• _What needs to be done_:
Say the data back exactly as it is written below.

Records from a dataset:
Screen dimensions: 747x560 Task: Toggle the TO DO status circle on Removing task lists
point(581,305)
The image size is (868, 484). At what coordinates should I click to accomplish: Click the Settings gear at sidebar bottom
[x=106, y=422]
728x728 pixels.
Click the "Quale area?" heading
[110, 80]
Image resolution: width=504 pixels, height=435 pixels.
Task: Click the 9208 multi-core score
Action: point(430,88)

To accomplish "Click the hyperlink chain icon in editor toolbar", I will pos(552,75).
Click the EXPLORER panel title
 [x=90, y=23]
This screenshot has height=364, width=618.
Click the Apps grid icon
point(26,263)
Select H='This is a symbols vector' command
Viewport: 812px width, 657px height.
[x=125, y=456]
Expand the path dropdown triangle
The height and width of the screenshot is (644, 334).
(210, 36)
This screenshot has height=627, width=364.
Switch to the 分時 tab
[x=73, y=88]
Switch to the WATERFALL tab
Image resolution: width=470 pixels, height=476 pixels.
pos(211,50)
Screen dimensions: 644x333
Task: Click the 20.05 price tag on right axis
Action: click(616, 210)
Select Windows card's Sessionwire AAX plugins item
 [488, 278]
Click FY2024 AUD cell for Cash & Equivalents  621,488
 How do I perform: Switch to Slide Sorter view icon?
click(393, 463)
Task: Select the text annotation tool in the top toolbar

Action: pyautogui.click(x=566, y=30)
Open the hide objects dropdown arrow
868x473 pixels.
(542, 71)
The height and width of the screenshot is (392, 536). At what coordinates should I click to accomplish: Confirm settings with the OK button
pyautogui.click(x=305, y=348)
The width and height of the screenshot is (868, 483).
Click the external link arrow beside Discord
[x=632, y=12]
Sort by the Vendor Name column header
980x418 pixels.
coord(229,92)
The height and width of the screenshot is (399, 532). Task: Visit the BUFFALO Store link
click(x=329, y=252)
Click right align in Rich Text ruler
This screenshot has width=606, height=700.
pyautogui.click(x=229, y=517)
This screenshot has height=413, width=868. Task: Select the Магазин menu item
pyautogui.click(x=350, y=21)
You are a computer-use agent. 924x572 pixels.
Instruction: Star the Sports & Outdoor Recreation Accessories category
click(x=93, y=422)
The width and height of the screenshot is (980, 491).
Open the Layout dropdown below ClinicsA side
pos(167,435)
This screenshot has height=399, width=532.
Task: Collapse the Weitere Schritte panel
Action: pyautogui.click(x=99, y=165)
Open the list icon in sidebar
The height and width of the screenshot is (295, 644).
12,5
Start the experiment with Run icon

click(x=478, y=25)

• _Result for this task_:
Screen dimensions: 747x560 Task: Toggle the TO DO status circle on Removing task lists
point(581,305)
The image size is (868, 484). At what coordinates should I click to accomplish: Click the Settings gear at sidebar bottom
[x=106, y=422]
728x728 pixels.
Click the "Quale area?" heading
[110, 80]
Image resolution: width=504 pixels, height=435 pixels.
Task: Click the 9208 multi-core score
Action: point(430,88)

To accomplish "Click the hyperlink chain icon in editor toolbar", I will pos(552,75).
Click the EXPLORER panel title
 [x=90, y=23]
This screenshot has height=364, width=618.
Click the Apps grid icon
point(26,263)
Select H='This is a symbols vector' command
Viewport: 812px width, 657px height.
[x=125, y=456]
Expand the path dropdown triangle
The height and width of the screenshot is (644, 334).
(210, 36)
This screenshot has height=627, width=364.
Switch to the 分時 tab
[x=73, y=88]
Switch to the WATERFALL tab
Image resolution: width=470 pixels, height=476 pixels.
pos(211,50)
Screen dimensions: 644x333
Task: Click the 20.05 price tag on right axis
Action: click(616, 210)
Select Windows card's Sessionwire AAX plugins item
 [488, 278]
Click FY2024 AUD cell for Cash & Equivalents  621,488
 How do I perform: Switch to Slide Sorter view icon?
click(393, 463)
Task: Select the text annotation tool in the top toolbar

Action: pyautogui.click(x=566, y=30)
Open the hide objects dropdown arrow
868x473 pixels.
(542, 71)
The height and width of the screenshot is (392, 536). At what coordinates should I click to accomplish: Confirm settings with the OK button
pyautogui.click(x=305, y=348)
The width and height of the screenshot is (868, 483).
Click the external link arrow beside Discord
[x=632, y=12]
Sort by the Vendor Name column header
980x418 pixels.
coord(229,92)
The height and width of the screenshot is (399, 532). Task: Visit the BUFFALO Store link
click(x=329, y=252)
Click right align in Rich Text ruler
This screenshot has width=606, height=700.
pyautogui.click(x=229, y=517)
This screenshot has height=413, width=868. Task: Select the Магазин menu item
pyautogui.click(x=350, y=21)
You are a computer-use agent. 924x572 pixels.
Instruction: Star the Sports & Outdoor Recreation Accessories category
click(x=93, y=422)
The width and height of the screenshot is (980, 491).
Open the Layout dropdown below ClinicsA side
pos(167,435)
This screenshot has height=399, width=532.
Task: Collapse the Weitere Schritte panel
Action: pyautogui.click(x=99, y=165)
Open the list icon in sidebar
The height and width of the screenshot is (295, 644).
12,5
Start the experiment with Run icon

click(x=478, y=25)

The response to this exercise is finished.